President Obama's budget proposal for the coming year was widely dismissed this week as an election-year political messaging document filled with proposals that had no chance of passage. But to the extent that the plan was notable, it was more for what was left out than what was put in it.

Giving up any pretense of wanting to seriously address the nation's long-term fiscal crisis posed by the growth of entitlement programs, Obama dropped even a meager proposal from last year's budget that would have reduced spending on Social Security by changing the measure of inflation used to calculate benefits.

Though it was predictable that Obama would scrap the idea to avoid a backlash from the Democratic Party's liberal base in an already challenging political environment, the move demonstrated how far short Obama's presidency has come when viewed against the lofty promises with which it began.

Obama’s budget justified his move by stating that he originally made the offer on Social Security as a good faith effort to jump-start talks with Republicans, but given GOP unwillingness to agree to raise taxes in exchange for addressing entitlements, “this year the administration is returning to a more traditional budget presentation that lays out the president’s vision.”

Yet if Obama believed in making Social Security sustainable, he would be willing to outline his ideas for how the program should be saved. Offering solutions to one of the nation’s biggest challenges in the coming decades shouldn’t be viewed as a concession to Republicans, but something that he should be doing as a responsible leader.

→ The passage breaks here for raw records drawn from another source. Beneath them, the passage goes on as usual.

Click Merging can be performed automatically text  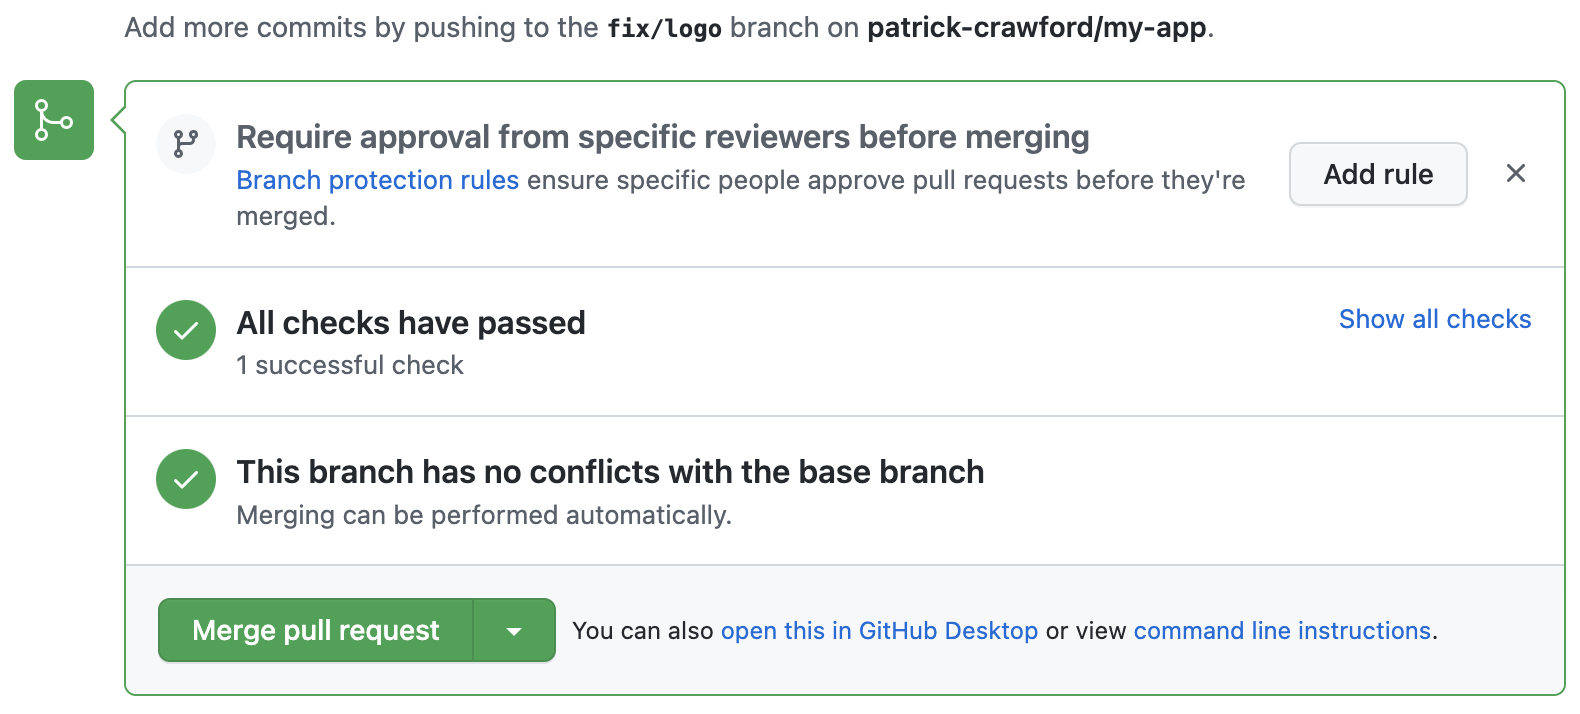pyautogui.click(x=483, y=515)
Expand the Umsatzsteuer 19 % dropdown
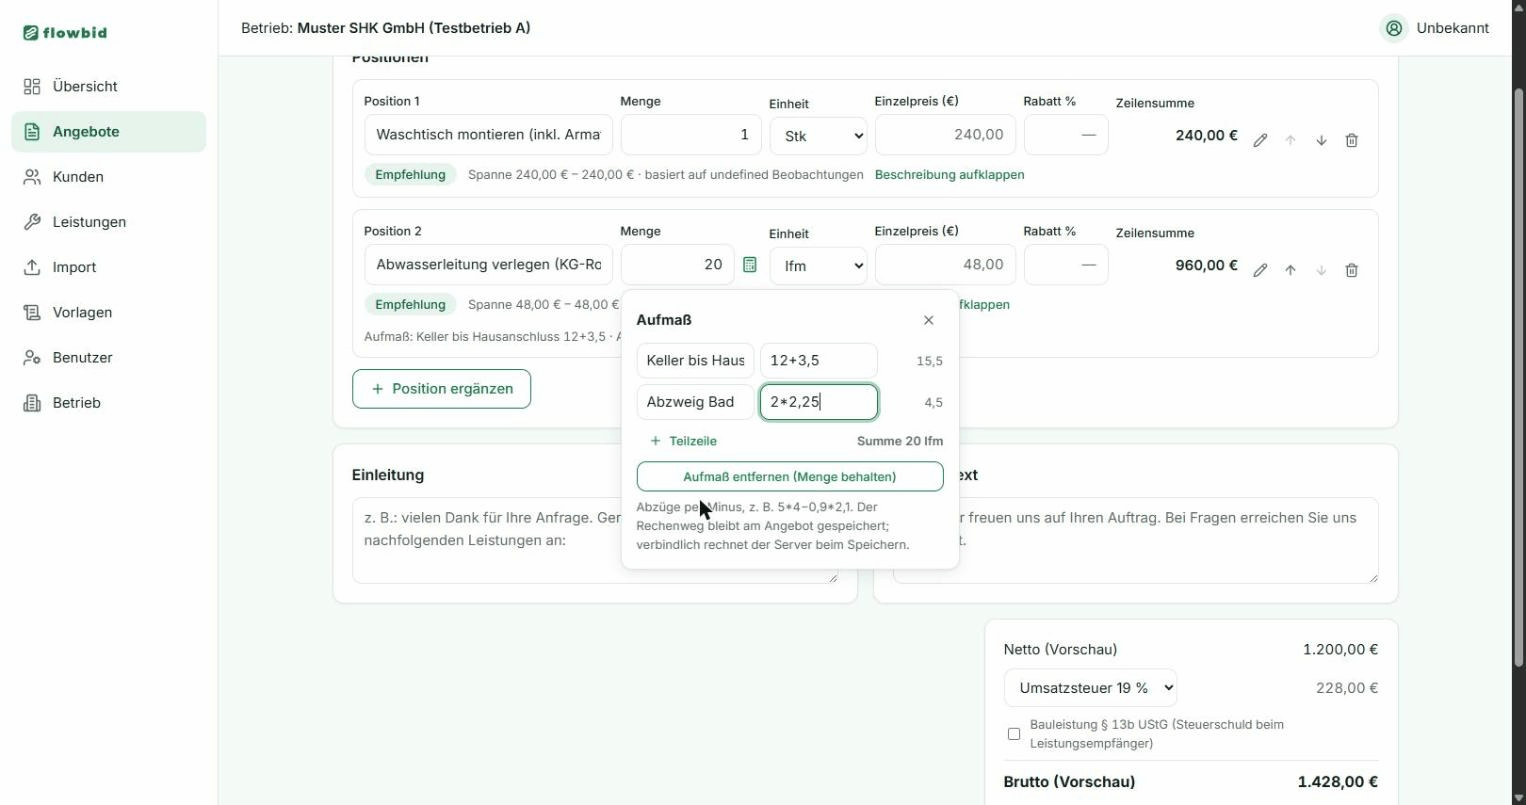The height and width of the screenshot is (805, 1526). [1090, 688]
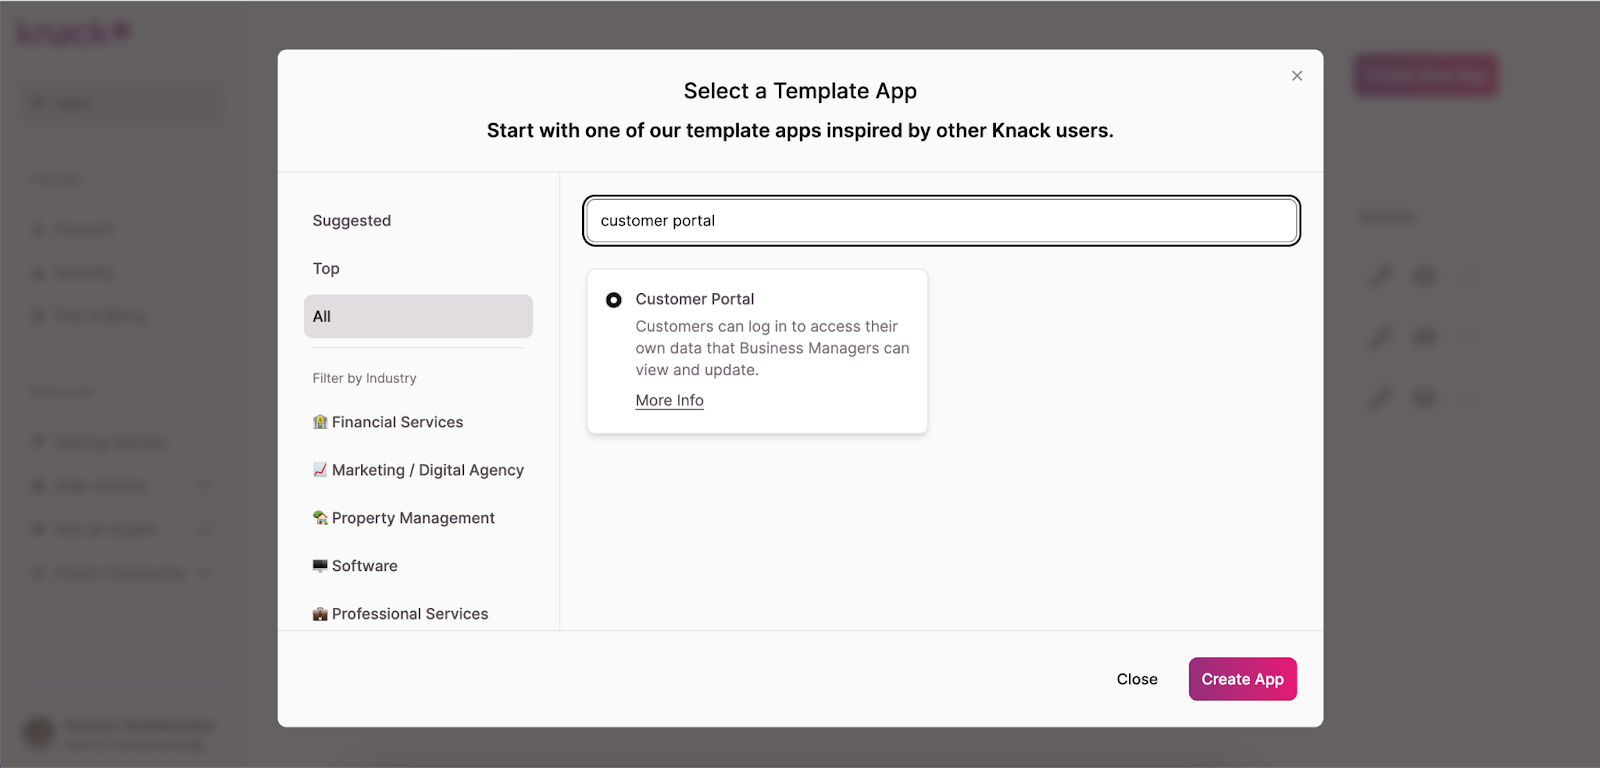Click the chart icon for Marketing / Digital Agency
The height and width of the screenshot is (768, 1600).
(320, 470)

Arguing that his budget document doesn't include serious entitlement reforms because that isn't politically feasible right now isn't much of an excuse. Obama cannot believe House Republicans will agree to more implementation funding for Obamacare; to embrace his $302 billion infrastructure spending proposal; or to rally behind $1.2 trillion in new tax increases. Yet all of those things are part of his budget, along with a myriad of other proposals that won't see the light of day.

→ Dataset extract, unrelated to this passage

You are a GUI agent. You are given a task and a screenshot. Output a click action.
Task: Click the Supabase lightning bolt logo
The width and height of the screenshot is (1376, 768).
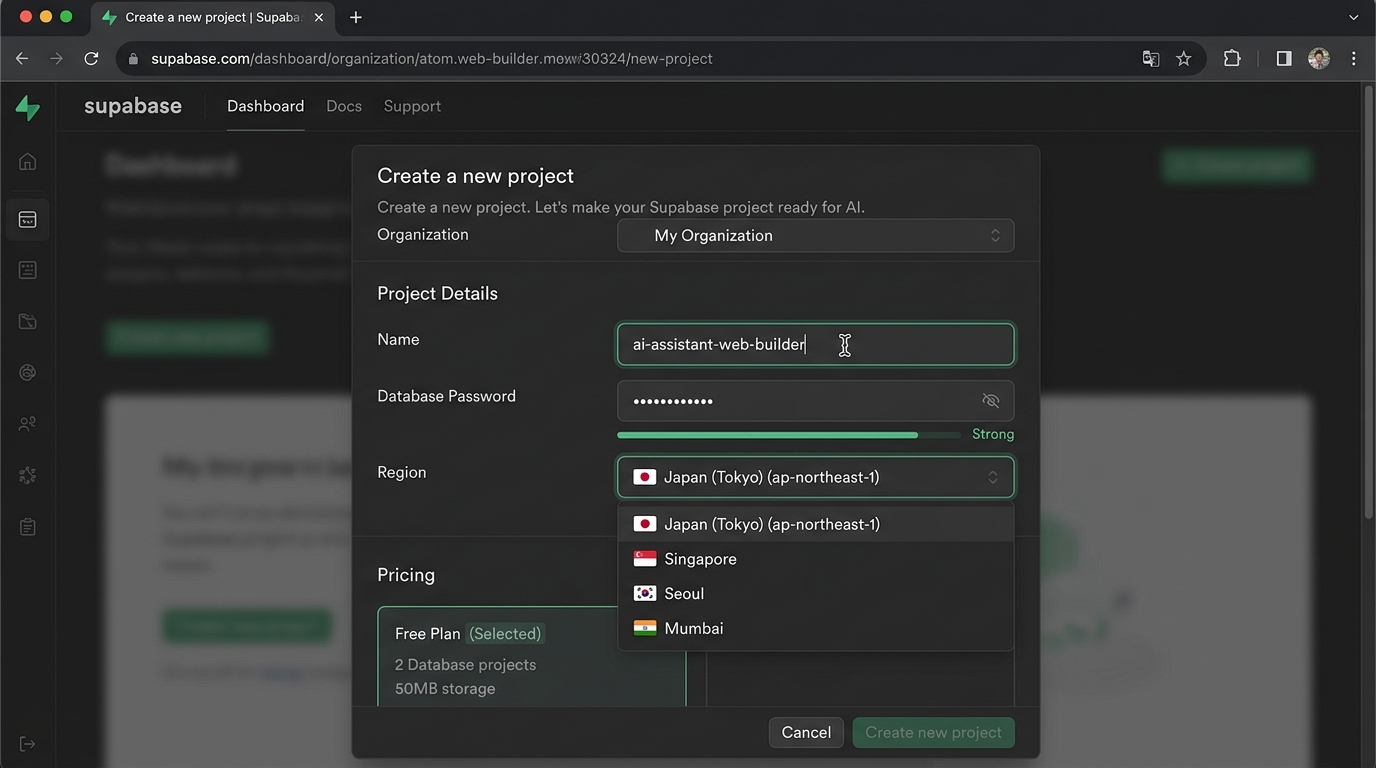[x=28, y=107]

As the budget notes, the document is a "vision." It's just that for Obama, that "vision" does not include addressing the nation's long-term fiscal challenges posed by the aging of the population and growing health care costs - at least beyond a few recycled Medicare payment reform proposals.

The concept of putting entitlements on a sustainable path isn’t some crazy right-wing creation. It’s something that Obama himself vowed to tackle when his presidency was in its infancy.

On Feb. 23, 2009, days after signing his roughly $800 billion economic stimulus package into law, President Obama convened a "fiscal responsibility summit" at the White House.

“Contrary to the prevailing wisdom in Washington these past few years, we cannot simply spend as we please and defer the consequences to the next budget, the next administration, or the next generation,” Obama declared.

Obama said if the federal government confronted the economic crisis “without also confronting the deficits that helped cause it, we risk sinking into another crisis down the road as our interest payments rise, our obligations come due, confidence in our economy erodes, and our children and our grandchildren are unable to pursue their dreams because they're saddled with our debts.”

He emphatically promised, “I refuse to leave our children with a debt that they cannot repay — and that means taking responsibility right now, in this administration, for getting our spending under control.”

He added that, “In the coming years, we'll be forced to make more tough choices and do much more to address our long-term challenges, from the rising cost of health care … to the long-term solvency of Social Security.”

It turns out that Obama would much rather talk about "tough choices" than actually make them.